The body is Garolite, cut on a Nomad 883 Pro. The skirts are 1mm thick Gr5 titanium, also cut on a Nomad 883 Pro.
The drum was made by Proto Labs First Cut, which I find is very friendly to first time users. The automated quote response time is fast, and you can indicate where you want “special features” (thread taps, etc), using their web interface. All the price is then calculated in real time according to stuff like turn-around time, material, surface finish, etc. Super easy. Highly recommended. But… expensive. One drum made in 3 days cost me $160. That’s kind of insane but I bit that bullet.
For the remote transmitter, I first took a Hobbyking GT2E, completely gutted it, stuffed my own electronics in, 3D printed a new panel cover, and also 3D printed a massive boot to fit in bigger 18650 batteries and a WiFi signal amplifier. I also replaced the steering potentiometer with an optical encoder.
The robot’s circuit is actually using a (super expensive) flexible PCB (to save weight). This was a bad idea. I was actually too underweight, and the circuit itself was too fragile. Many connections at bending points broke. But… I love experimenting.

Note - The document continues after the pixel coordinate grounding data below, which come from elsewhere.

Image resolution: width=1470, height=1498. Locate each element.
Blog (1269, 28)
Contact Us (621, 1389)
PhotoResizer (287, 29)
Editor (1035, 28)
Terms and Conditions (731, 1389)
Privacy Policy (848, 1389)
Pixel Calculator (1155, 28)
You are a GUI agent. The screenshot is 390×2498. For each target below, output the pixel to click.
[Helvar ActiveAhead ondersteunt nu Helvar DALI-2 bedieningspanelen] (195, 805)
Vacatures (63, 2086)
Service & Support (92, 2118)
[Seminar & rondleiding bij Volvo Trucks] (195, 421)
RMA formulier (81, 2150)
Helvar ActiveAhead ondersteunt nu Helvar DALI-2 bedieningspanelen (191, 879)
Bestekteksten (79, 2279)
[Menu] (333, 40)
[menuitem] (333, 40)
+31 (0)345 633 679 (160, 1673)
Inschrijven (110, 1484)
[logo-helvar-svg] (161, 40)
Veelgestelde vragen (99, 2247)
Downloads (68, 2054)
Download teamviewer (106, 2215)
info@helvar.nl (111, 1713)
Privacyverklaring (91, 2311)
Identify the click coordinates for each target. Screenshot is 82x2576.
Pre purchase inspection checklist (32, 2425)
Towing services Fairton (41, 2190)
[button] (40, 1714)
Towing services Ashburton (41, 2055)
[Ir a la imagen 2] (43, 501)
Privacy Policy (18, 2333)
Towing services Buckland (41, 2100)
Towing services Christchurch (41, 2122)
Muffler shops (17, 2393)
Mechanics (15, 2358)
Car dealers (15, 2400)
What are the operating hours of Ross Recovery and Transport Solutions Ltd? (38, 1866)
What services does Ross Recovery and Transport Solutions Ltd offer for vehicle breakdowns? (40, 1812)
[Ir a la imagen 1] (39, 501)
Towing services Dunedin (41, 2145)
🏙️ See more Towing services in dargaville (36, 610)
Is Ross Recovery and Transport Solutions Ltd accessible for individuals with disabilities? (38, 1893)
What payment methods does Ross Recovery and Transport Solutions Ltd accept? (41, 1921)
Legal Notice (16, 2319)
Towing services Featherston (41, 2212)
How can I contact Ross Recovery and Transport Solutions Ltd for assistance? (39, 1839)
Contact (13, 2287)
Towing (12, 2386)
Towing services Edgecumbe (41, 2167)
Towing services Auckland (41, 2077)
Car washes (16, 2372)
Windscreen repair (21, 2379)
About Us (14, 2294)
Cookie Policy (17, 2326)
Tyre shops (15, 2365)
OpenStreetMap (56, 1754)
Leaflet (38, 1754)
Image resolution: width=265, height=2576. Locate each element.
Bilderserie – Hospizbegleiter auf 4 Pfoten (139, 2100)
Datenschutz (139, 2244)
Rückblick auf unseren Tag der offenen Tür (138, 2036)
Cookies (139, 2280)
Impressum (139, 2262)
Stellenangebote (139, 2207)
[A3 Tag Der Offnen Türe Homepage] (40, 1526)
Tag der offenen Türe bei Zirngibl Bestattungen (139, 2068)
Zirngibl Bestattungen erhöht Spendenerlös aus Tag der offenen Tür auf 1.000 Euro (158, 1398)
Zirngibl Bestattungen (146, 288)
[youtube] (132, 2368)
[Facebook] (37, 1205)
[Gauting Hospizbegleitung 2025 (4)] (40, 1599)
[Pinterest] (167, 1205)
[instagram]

The original idea was that I use a 6-DOF IMU sensor (MPU-6050) and encoders to get absolute heading angle data, use encoders in the remote to transmit target absolute heading angle, and then use a PID loop to perform perfect steering. Think of it as using a mouse to play a video game versus using a console gamepad’s thumbsticks. Absolute vs relative. Additionally, I was hoping to utilize the gyro sensor’s readings to adjust the robot’s spinning drum speed, using the drum as a reaction wheel, I could have implemented “one wheel steering”, and regain traction if the robot is tilted. All of these ideas were never finished because of problems encountered during assembly. The code’s been written though.
The weapon motor’s ESC is a Afro 12A with a modified SimonK firmware. The firmware is modified to eliminate calibration, enable active braking at the highest setting, and brake when idle (original behavior is brake when signal is short, coast when signal is missing). These changes are made to improve startup reliability and to conform to the safety rules set by the competition.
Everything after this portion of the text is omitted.